The defensibly stupid from a dramatic perspective if you have expectations that have been steadily lowered by decades of Hollywood movies: The trolls, which previously turned to stone at the merest hint of daylight, now roam unfettered during the battle scenes. Maybe the Orcs discovered SPF 500 sunblock? Armies of thousands of warriors clanking around in midwinter in armor (chilblains and hypothermia anyone) with no baggage train or source of food or warmth. Good thing they're mostly CGI; the Screen Actors' Guild would never allow that kind of mistreatment of real people. Sword fights in which blows that would powder reinforced concrete are blocked with a casual raising of the sword. Possibly there's no concept of momentum in Middle Earth; it is, after all, a magical place. Unarmed villagers, with no military training, surviving more than 30 seconds against heavily armed and armored Orcs who have been bred for this kind of fight?

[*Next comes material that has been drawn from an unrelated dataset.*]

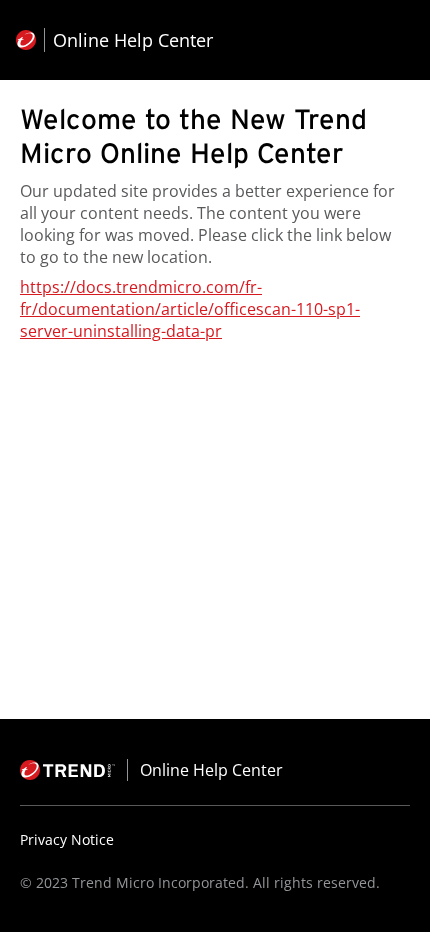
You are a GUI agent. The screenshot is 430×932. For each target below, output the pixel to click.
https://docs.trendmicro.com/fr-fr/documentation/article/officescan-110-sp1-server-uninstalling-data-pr (190, 309)
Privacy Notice (67, 839)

The amusing but still stupid: Radagast and his sleigh drawn by bunnies. (Would have been funnier and seasonally appropriate if one had a glowing red nose.) Gandalf and Saruman fighting with staffs so well Jet Li would flee screaming should he meet them in battle. Galadriel belatedly remembering that she had one of the three rings of power and using it to good effect in a scene that really had no place in the film.

All that being said, Jackson et al. can't quite completely extinguish the good things in the book, though they certainly gave it the old college try. The actors do a generally great job in their assigned roles, and the visuals (when they're not entirely over the top) are satisfying. Middle Earth feels real and feels like the kind of place you'd love to go on an adventure -- safe in the knowledge that you'll wake up in a warm bed the next morning rather than in a world where awful things could happen to you with little or no warning. Bilbo's character arc is particularly well done; he's a clearly different character from the timid Hobbit we met at the start of the story.

But for me, the strongest and most ironic storyline is that of Thorin Oakenshield, who heroically overcomes the "dragon fever" that strikes him and stops him from honoring his sworn word to reward the humans for the aid they gave him in his time of need. He seeks and achieves a heroic death after overcoming the lust for gold that paralyzed him for most of this film and a significant part of Hobbit 2. And here's the ironic part: If only Jackson et al. had shown equally heroic behavior and kept the trilogy to one long or two mid-sized films, tightly focused on a story so strong it's been with us for more than 75 years -- they'd have created something memorable rather than a film that occasionally made Star Wars seem logical. 75 years is a record that, given the evidence, it seems unlikely anything created by Jackson will ever achieve. Which is a shame, really.